Reports of the Death of Publishing Greatly Exaggerated
Don Park responds to Ray Ozzie's obituary for publishing, saying "Publishing is not dead." I would tend to agree. Publishing is definitely sick, buffeted by unfamiliar pressures, in disarray, due for some changes, racing to keep up with technology changes, slow to adopt technology. Publishing is many things.

(I feel mildly qualified to comment myself having spent most of my adult life in the publishing industry, wearing a number of different hats—editor, author, agent, book packager, e-book experimenter—and the last eight years publishing online in one format or another.)

But the Web has been promising disintermediation for a long time and Tim O'Reilly has written some good stuff about reintermediation, where aggregation services fit into the supply chain, and Amazon.com as a successful web application using the Internet as an OS.

Publishing is in trouble if it doesn't change, but I thought we'd all learned by now that these changes take time.
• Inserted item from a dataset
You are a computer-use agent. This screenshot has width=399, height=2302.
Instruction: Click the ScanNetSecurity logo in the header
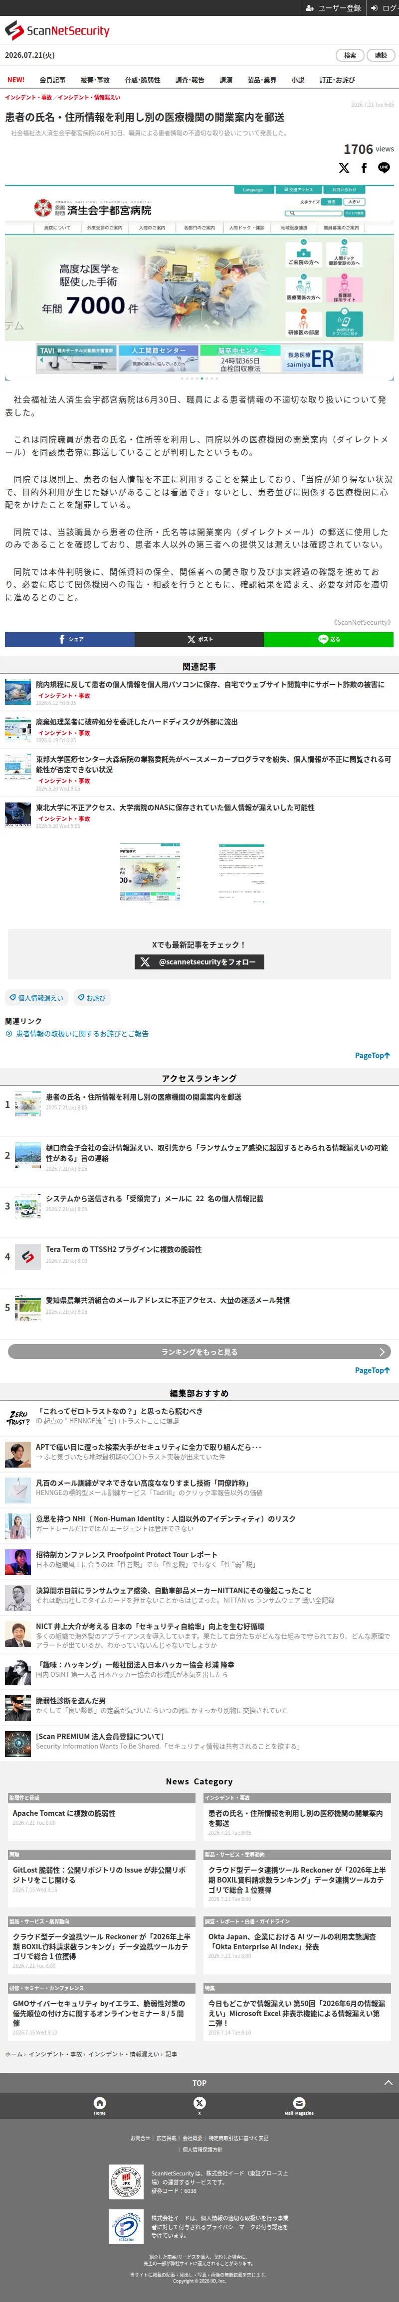(x=57, y=30)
Just because you can envision a future doesn't mean that future has arrived. Often, the devil is in the details, and whoever solves the problems of the at-first insignificant-seeming bits of grit in the workings gains the benefits of friction.

Richard Tam, a visionary and entrepreneur, started iUniverse he once told me after seeing how major publishing companies deal in false scarcity and voodoo decision-making processes. "They don't know where—or who—their customers are. They have to find them all over again every time they need to market something new."

Tam's idea was to publish freely and let the market decide. Stop doing things that don't sell and keep doing things that do. This may oversimplify things the other way. At this point iUniverse is considered a print-on-demand vanity press and its success stories are not well known.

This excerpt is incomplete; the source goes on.